Closed neurolabusc closed 3 years ago

neurolabusc commented 4 years ago

As reported by Marcus Heldmann adding statistical overlays that have thresholded by SPM12 can look slightly eroded when saved as 32-bit float relative to saving as 16-bit integer. This only occurs when overlay loading is smoothed (Load Smooth Overlays in Options button menu is checked), and only for maps from SPM, not other tools. The reason for this is that SPM sets voxels that do not reach the threshold to not-a-number (NaN), whereas for the integer data the voxels that do not reach threshold are set to zero. Interpolating a positive value with a zero yields a (smaller) positive number, but interpolating a positive number with a NaN yields a NaN. The upcoming release will convert NaNs to zeros.

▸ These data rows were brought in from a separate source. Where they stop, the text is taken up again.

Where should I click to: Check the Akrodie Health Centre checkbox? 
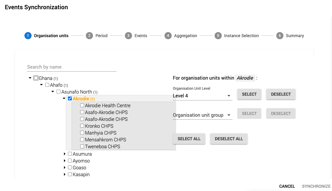tap(82, 105)
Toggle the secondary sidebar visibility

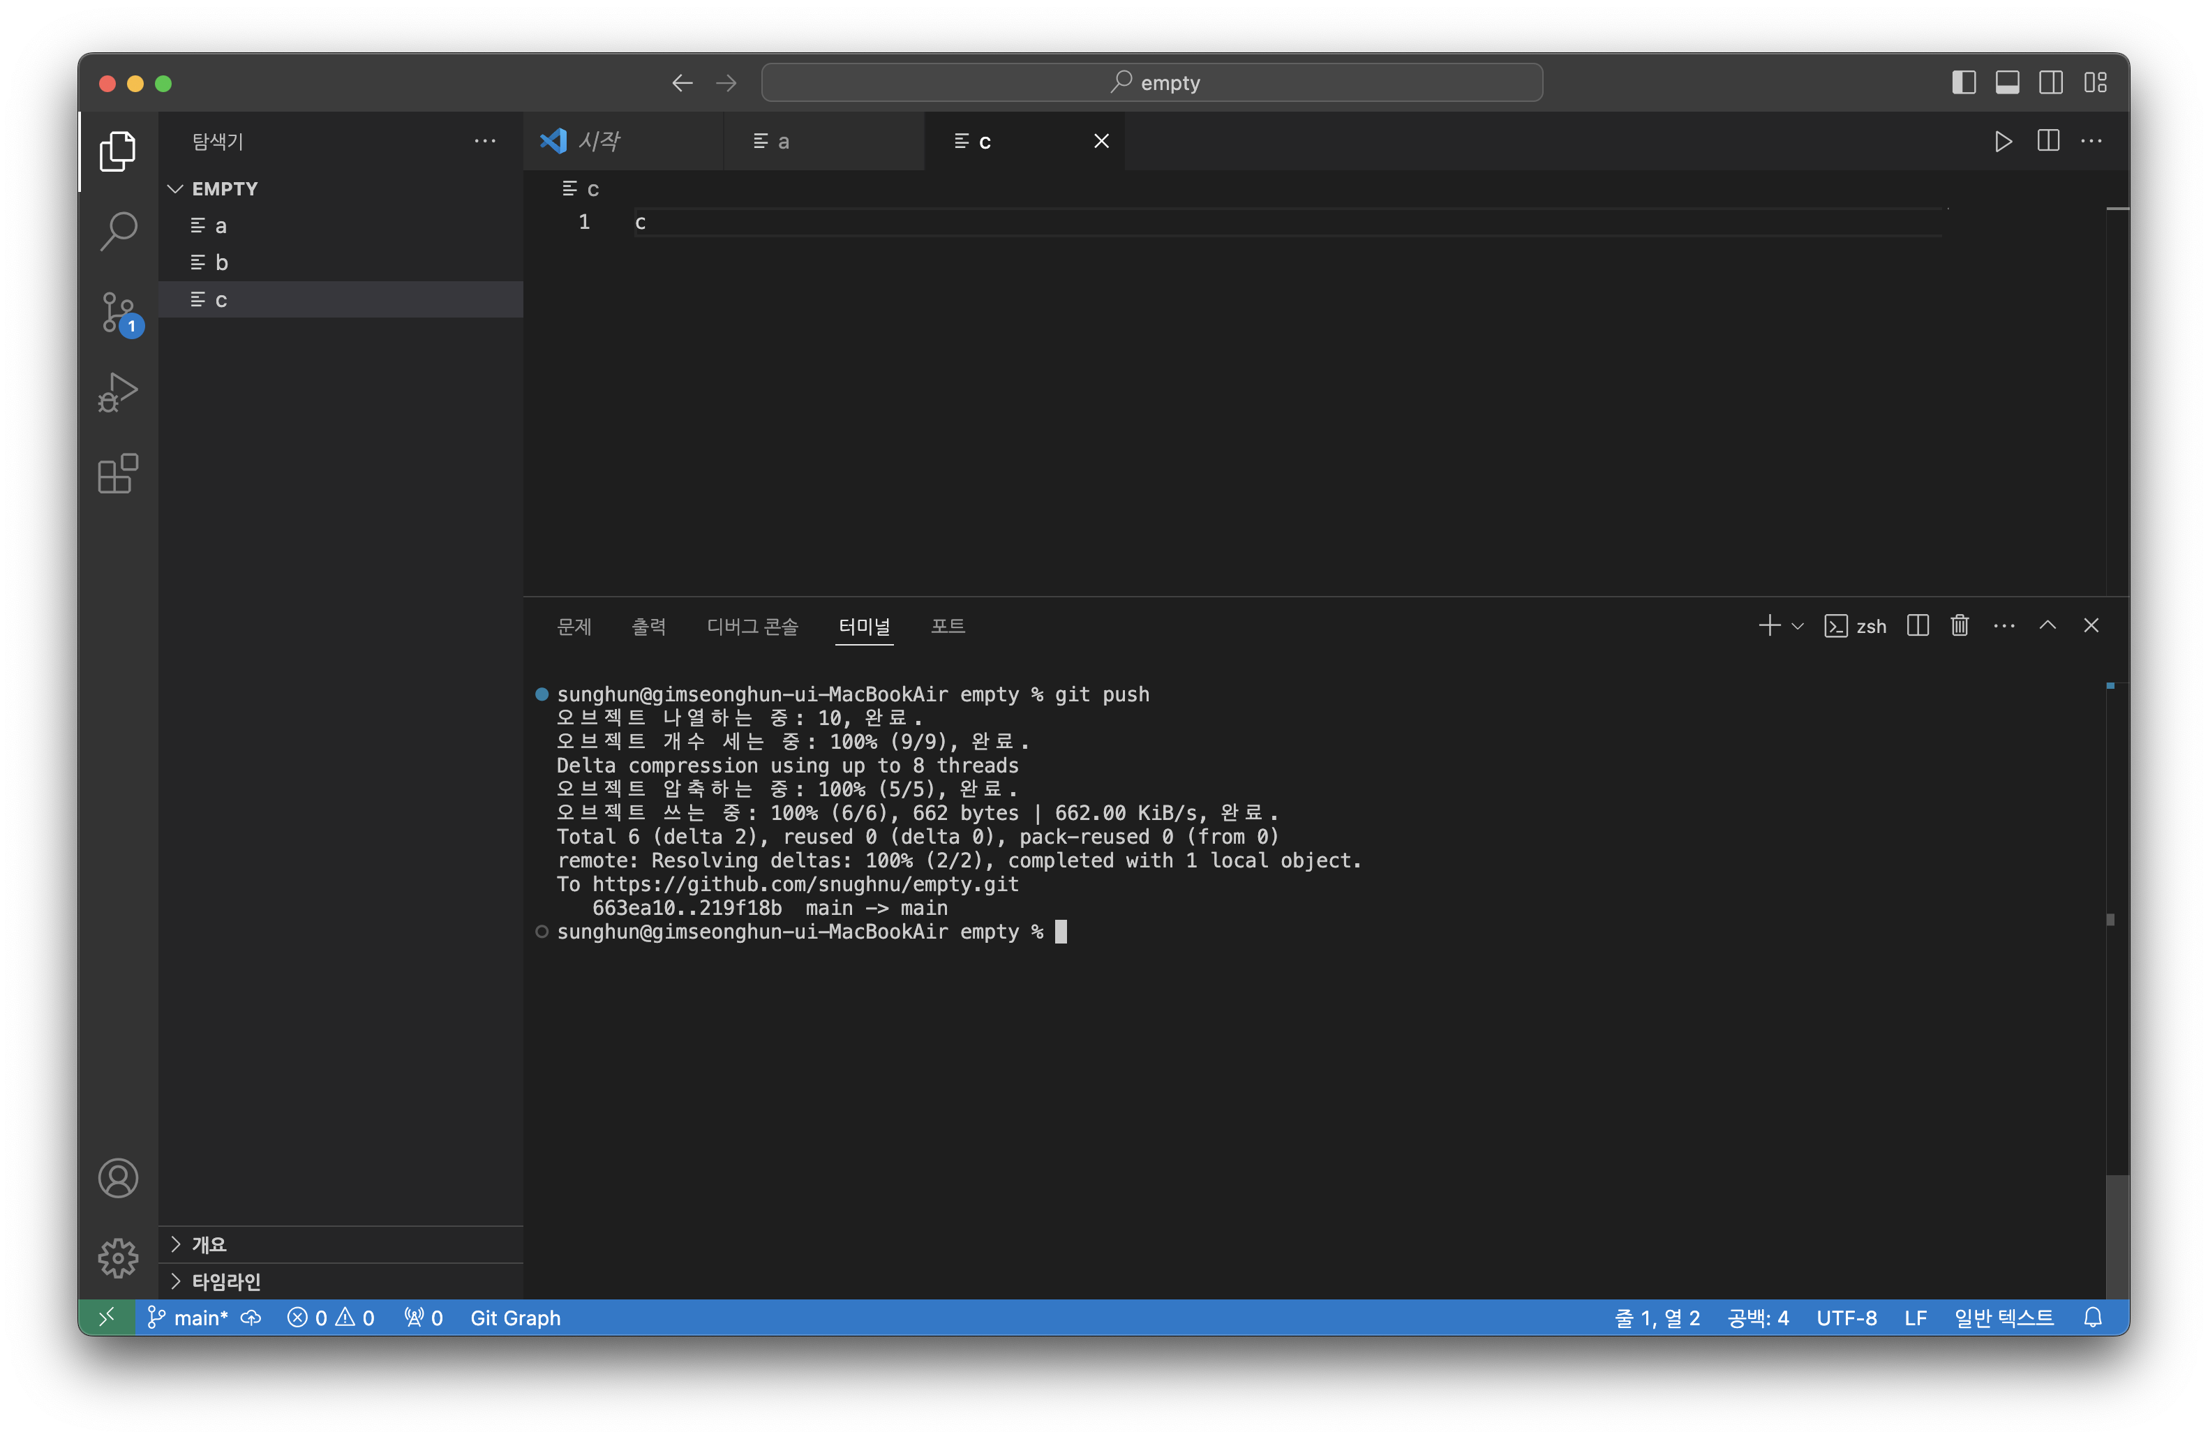coord(2050,83)
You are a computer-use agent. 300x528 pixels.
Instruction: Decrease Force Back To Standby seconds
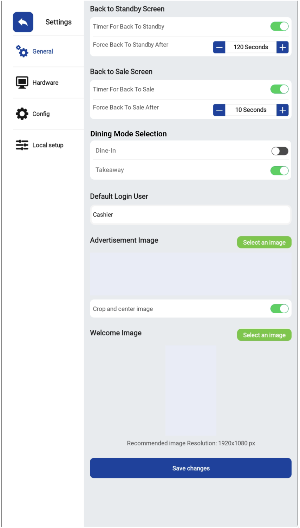(x=219, y=47)
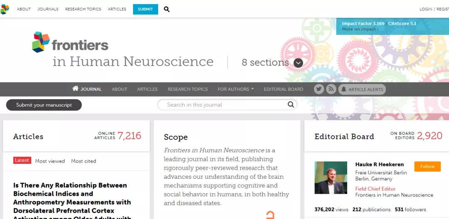Select the Latest articles tab
449x219 pixels.
click(x=22, y=161)
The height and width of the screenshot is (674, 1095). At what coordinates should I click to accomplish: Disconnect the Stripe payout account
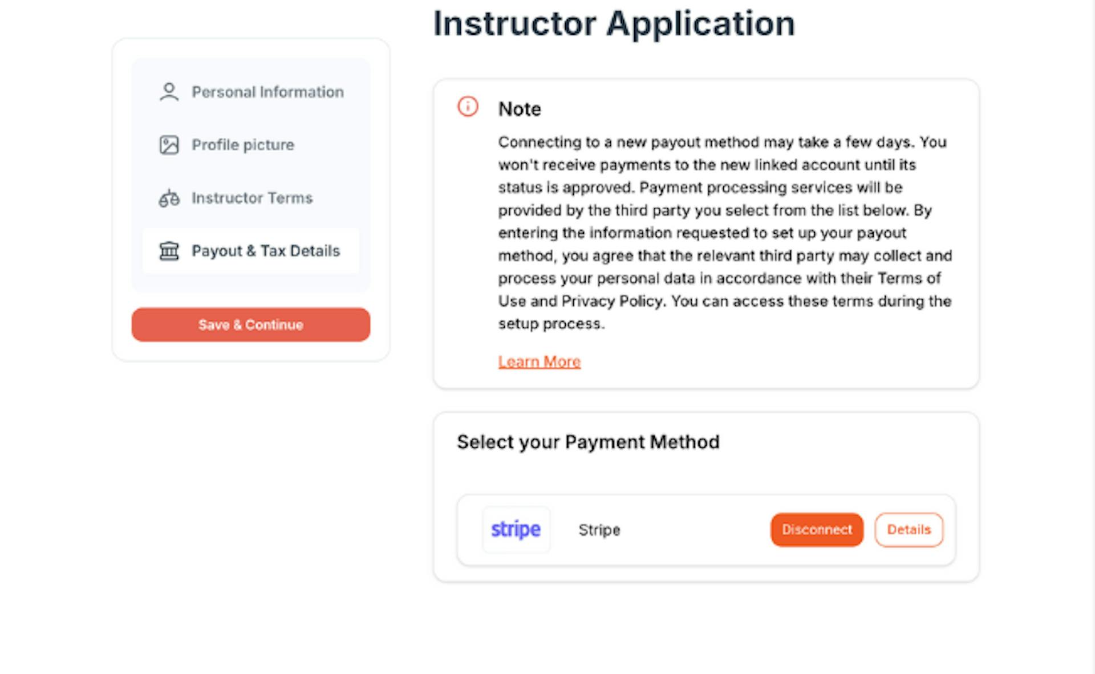(x=816, y=530)
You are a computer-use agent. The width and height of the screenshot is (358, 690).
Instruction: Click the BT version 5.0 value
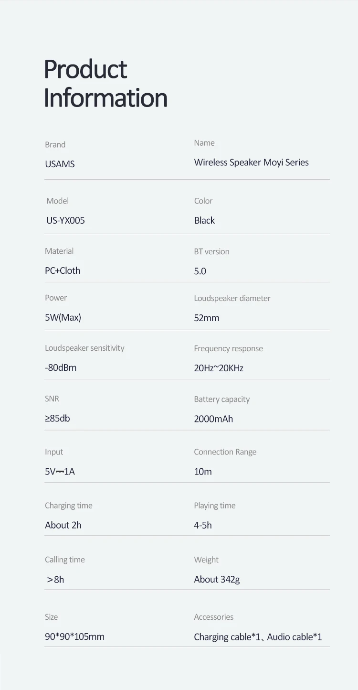click(200, 271)
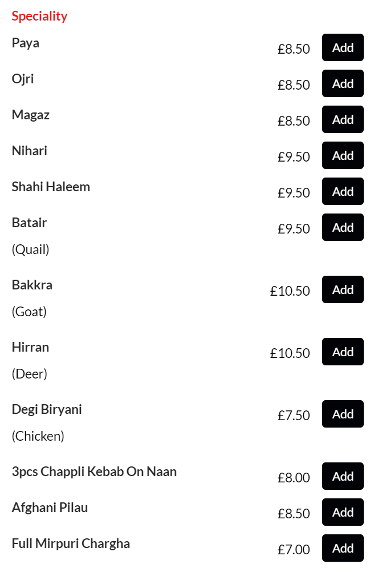This screenshot has width=378, height=572.
Task: Click the 3pcs Chappli Kebab On Naan name
Action: [x=94, y=472]
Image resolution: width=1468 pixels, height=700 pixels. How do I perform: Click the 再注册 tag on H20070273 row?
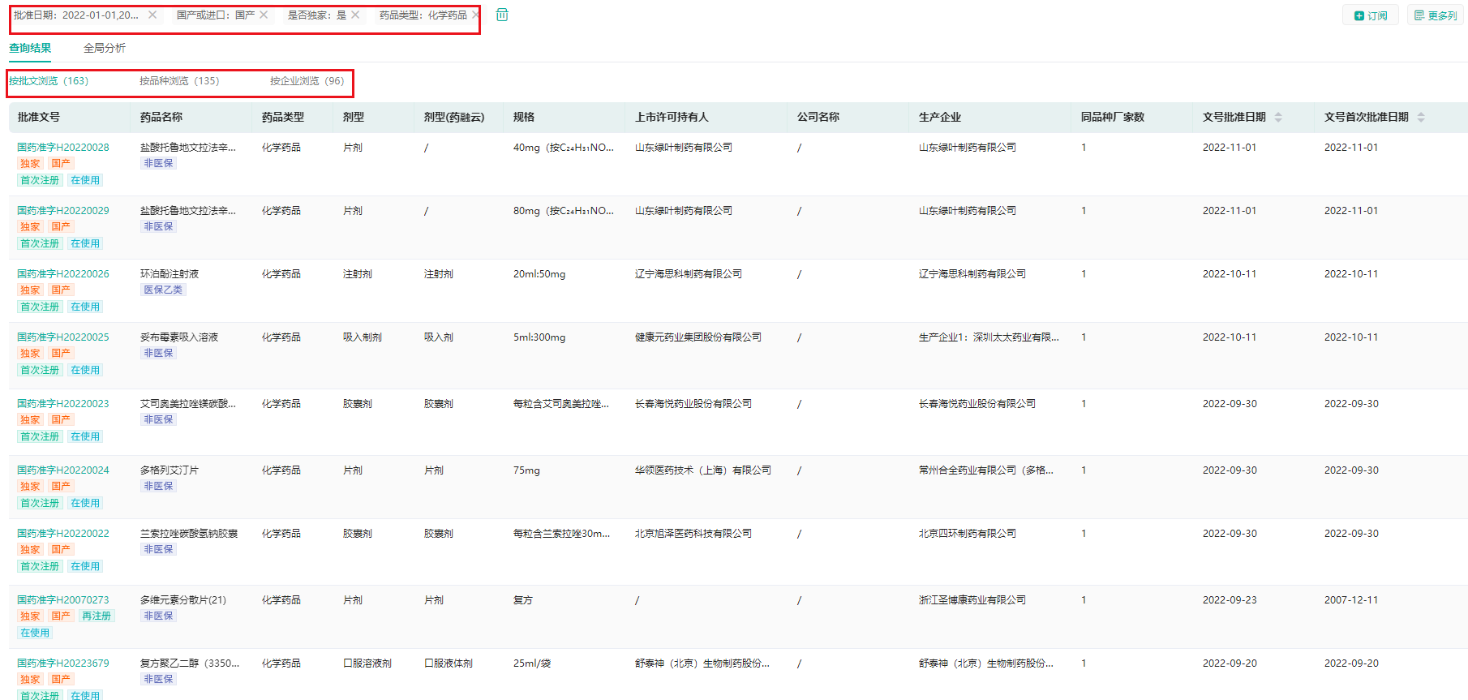97,616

As ever, it is always recommended to apply a threshold AFTER reslicing the statistical map to the resolution of the background image. Since statistical maps are intentionally smoothed, sub-threshold voxels near the edge of a significant cluster are virtually always near threshold. Resampling before thresholding preserves this information. However, the upcoming release also changes the interpolation of thresholded images a little bit to ty to fight some of the artifacts of re-sampling a thresholded image. The issue is illustrated in the 1D figure below. The red rectangles represent original voxel values, and the red horizontal dotted line shows an arbitrary threshold applied to these voxels (here at 5.5). The voxels shown in solid red survive the threshold, those that do not survive are shown with a dashed outline. The blue line shows the interpolation one would get by linear interpolation of all the voxels regardless of whether they are above or below the threshold. The intersection of the blue line and the dotted red line shows the ideal thresholding. Simple linear interpolation applied to the thresholded data yields the green line. The artificially zeroed voxels have eroded this object: fewer voxels will survive the threshold. However, the interpolation also shows an artificial border of sub-threshold signal. The proposed solution is shown in orange. In this case, when an image is interpolated, one detects the smallest positive signal in the entire 3D volume (which is likely to be extremely close to the threshold applied to the input image). For our example, lets call say this is 5.52 (the picture only shows surviving voxels with an intensity of 6, but presumably other surviving voxels in the image are a bit closer to the threshold). We filter the interpolated image so any voxel less than 2.51 will get the value zero, and any voxel with an intensity between 2.51 and 5.52 will get the value 5.52. This preserves the volume of the ideal outcome, and avoids the artificial dark ring surrounding thresholded objects.

bleeding

neurolabusc commented 3 years ago

SPM users may find this script useful: it. interpolates the image to the target resolution PRIOR to applying the threshold. This will preserve more information.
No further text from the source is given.